▸ WORK REQUEST
Each line of the data below from the one holding "At what coordinates should I click to accomplish: Toggle" to the one holding "Given: Click the scroll up arrow", inclusive, is to be reproduced exactly; no other line belongs in the answer.

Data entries
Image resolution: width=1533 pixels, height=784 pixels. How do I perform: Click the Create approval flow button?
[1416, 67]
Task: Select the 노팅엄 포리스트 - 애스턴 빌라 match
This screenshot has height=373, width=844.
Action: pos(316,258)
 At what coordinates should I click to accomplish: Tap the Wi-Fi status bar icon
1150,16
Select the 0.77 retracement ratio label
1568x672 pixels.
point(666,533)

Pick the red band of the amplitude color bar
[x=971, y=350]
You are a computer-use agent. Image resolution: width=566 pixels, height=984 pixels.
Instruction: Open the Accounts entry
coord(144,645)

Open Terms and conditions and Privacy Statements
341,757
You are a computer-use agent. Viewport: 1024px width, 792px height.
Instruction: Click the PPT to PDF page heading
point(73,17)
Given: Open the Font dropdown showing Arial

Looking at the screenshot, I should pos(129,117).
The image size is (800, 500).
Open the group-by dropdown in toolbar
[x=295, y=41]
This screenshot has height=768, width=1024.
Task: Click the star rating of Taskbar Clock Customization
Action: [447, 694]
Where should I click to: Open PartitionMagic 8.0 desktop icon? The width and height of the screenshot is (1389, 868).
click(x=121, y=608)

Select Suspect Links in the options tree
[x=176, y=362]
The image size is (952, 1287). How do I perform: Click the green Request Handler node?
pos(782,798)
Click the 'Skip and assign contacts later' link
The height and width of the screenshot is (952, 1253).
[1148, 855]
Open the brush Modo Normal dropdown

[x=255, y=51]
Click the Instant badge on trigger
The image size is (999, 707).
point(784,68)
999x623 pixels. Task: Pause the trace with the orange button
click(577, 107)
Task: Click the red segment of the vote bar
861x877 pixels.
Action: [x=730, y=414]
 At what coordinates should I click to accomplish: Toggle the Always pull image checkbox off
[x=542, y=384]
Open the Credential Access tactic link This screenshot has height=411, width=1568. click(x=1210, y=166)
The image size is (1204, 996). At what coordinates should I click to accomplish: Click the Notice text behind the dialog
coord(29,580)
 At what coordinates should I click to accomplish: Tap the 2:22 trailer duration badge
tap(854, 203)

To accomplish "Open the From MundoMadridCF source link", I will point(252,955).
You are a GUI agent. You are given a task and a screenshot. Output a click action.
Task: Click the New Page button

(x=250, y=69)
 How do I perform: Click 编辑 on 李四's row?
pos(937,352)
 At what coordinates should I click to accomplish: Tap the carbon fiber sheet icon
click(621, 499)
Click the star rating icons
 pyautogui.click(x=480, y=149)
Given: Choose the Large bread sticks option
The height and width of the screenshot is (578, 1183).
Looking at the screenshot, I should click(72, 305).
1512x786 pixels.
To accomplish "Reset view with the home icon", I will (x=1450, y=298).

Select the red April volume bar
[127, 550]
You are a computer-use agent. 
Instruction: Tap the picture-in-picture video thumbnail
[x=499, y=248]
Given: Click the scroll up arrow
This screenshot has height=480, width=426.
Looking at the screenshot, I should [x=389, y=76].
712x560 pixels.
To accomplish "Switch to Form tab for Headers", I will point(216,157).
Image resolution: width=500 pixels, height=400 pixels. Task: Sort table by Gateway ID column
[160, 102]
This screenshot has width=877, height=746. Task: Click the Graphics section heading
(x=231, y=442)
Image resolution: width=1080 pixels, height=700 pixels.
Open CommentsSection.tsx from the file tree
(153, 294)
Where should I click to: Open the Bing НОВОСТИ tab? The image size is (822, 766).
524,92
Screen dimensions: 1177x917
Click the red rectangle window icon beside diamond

▸ WRITTEN RESPONSE
 At what coordinates should I click to accomplish: Toggle the Always pull image checkbox off
[x=542, y=384]
Open the Credential Access tactic link This screenshot has height=411, width=1568. click(x=1210, y=166)
The image size is (1204, 996). At what coordinates should I click to accomplish: Click the Notice text behind the dialog
coord(29,580)
 At what coordinates should I click to accomplish: Tap the 2:22 trailer duration badge
tap(854, 203)

To accomplish "Open the From MundoMadridCF source link", I will point(252,955).
You are a GUI agent. You are given a task and a screenshot. Output a click action.
Task: Click the New Page button

(x=250, y=69)
 How do I perform: Click 编辑 on 李四's row?
pos(937,352)
 At what coordinates should I click to accomplish: Tap the carbon fiber sheet icon
click(621, 499)
Click the star rating icons
 pyautogui.click(x=480, y=149)
Given: Choose the Large bread sticks option
The height and width of the screenshot is (578, 1183).
Looking at the screenshot, I should click(72, 305).
1512x786 pixels.
To accomplish "Reset view with the home icon", I will (x=1450, y=298).

Select the red April volume bar
[127, 550]
You are a computer-use agent. 
Instruction: Tap the picture-in-picture video thumbnail
[x=499, y=248]
Given: Click the scroll up arrow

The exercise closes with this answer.